Developers spend much of their working time in the terminal, generating commands, debugging issues, and running scripts close to their systems. Repeated terminal work tends to pile up small steps such as re-running the same commands, re-explaining context, and translating logs into a form a team can act on. Custom agents in GitHub Copilot CLI address these patterns by turning repeated tasks into reusable workflows.
“A custom agent is a Copilot agent that can be defined using a Markdown file. Instead of relying on generic behavior, you describe how the agent should operate, what tools it can use, what standards it should follow, and what outputs it should produce. The result: its behavior is consistent wherever it runs,” Jacklyn Carroll, Content Writer at GitHub, explained.
How agent profiles work
Custom agents rely on agent profiles, files that live directly inside a repository. Written in Markdown with YAML frontmatter, each profile specifies the agent’s role and area of expertise, the tools it can access, and guardrails that keep outputs consistent. Profile files carry a .agent.md extension, for example accessibility.agent.md, and sit in the .github/agents directory of the target repository.
Because the profile lives in the repository, a team can review it, version it, and share it. The same expectations then follow the work from the CLI into the IDE and into pull requests on GitHub.
Setting up an agent in the CLI
GitHub Copilot CLI runs scripts, calls APIs, and works directly with repositories, which suits agent-driven work. Encoding a workflow once lets a developer invoke it from the terminal, and the agent then executes the same steps every time. A developer runs Copilot CLI, uses the /agent slash command, and selects the agent. The matching profile is the Markdown file with YAML frontmatter placed in the .github/agents directory, defining the agent’s role, scope, capabilities, and guardrails.
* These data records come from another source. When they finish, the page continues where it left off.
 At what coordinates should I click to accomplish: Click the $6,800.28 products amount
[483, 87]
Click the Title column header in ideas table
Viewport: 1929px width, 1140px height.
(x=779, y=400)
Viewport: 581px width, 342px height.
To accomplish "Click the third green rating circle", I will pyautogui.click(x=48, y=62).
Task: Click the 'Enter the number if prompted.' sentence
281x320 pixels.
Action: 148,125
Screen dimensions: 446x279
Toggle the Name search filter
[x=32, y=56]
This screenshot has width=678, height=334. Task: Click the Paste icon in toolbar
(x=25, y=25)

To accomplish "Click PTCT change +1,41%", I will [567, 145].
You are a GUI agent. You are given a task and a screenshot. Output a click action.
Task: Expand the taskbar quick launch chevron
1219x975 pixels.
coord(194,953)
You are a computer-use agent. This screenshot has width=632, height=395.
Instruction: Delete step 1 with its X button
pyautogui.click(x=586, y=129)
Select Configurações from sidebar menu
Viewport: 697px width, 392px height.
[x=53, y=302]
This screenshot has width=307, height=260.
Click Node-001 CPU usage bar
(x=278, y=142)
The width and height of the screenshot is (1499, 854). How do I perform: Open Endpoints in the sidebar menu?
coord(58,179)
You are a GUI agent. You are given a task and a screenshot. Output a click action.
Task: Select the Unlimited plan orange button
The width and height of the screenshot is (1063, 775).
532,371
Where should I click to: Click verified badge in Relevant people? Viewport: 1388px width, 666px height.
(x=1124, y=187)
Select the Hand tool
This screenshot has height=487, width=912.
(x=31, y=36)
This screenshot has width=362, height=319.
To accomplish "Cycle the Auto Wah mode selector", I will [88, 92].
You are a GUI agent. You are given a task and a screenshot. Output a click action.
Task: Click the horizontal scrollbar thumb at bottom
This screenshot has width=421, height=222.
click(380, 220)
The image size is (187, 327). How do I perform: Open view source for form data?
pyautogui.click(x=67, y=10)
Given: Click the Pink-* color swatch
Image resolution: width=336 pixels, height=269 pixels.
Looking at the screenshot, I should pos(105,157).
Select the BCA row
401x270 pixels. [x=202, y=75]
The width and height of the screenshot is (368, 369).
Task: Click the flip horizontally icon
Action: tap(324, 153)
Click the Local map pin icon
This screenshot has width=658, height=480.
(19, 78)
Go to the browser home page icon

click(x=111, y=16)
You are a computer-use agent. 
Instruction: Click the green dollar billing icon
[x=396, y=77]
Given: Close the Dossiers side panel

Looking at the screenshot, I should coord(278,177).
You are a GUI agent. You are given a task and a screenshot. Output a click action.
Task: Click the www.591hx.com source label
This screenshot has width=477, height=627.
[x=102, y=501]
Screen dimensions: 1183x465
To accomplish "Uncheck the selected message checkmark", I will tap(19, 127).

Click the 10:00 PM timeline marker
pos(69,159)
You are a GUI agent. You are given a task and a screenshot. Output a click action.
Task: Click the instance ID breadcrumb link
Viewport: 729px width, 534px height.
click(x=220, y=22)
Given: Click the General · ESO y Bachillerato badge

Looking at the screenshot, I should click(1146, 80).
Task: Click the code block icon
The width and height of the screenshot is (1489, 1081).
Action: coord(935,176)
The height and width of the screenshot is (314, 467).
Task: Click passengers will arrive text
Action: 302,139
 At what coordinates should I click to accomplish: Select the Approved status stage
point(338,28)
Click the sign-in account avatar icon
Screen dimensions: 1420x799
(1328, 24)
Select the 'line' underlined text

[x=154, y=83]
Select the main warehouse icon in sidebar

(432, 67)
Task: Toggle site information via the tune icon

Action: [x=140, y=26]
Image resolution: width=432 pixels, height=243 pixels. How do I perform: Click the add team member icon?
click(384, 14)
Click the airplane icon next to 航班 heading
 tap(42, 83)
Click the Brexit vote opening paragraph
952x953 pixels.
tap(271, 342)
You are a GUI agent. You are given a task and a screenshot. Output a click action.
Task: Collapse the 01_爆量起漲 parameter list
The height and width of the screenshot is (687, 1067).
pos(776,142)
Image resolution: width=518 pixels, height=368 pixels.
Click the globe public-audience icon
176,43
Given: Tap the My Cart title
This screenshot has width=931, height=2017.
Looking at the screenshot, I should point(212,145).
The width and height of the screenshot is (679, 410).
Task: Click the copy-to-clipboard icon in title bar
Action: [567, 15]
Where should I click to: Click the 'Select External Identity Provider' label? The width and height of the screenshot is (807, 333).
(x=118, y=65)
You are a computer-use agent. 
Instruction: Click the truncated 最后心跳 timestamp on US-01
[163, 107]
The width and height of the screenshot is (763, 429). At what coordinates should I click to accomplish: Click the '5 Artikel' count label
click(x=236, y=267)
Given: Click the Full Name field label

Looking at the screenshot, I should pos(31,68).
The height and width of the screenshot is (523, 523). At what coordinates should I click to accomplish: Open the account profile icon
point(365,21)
Workflows teams can automate
Several workflow patterns suit custom agents, drawn from tasks teams already repeat. A security audit agent runs standard security checks across repositories, groups findings by severity, and outputs a pull request-ready checklist with owners and next steps. An infrastructure as code compliance agent reviews Terraform plans and Kubernetes manifests against organization guardrails, marks risky changes, and produces an approval-ready summary.
A release docs agent gathers merged pull requests since the previous release, categorizes them, drafts release notes in a team’s style, updates the repository’s CHANGELOG.md, and adds a release checklist covering tests, migrations, and rollout and rollback notes. An incident response agent takes a service name and time window, collects first-look data such as recent deploys, error rates, top endpoints, and relevant logs, then drafts an incident report and suggests next steps.
Off-the-shelf and custom options
GitHub offers off-the-shelf agents built with partners including JFrog, Dynatrace, Octopus Deploy, and Arm, covering areas such as observability, infrastructure as code, and security. These agents come with set workflows and tool-specific knowledge, and teams can modify them to fit their own needs.
Custom agents suit teams that want an agent to follow their own naming conventions, review standards, internal tooling, and security checks on every run, and to version that workflow like code.
Getting started begins with installing GitHub Copilot CLI. A common entry point is a task a team repeats each week, turned into an agent that runs the same checks and produces the same reviewable output. A growing set of partner-built agents is available through the Awesome Copilot list, giving teams a way to test the workflow before defining their own.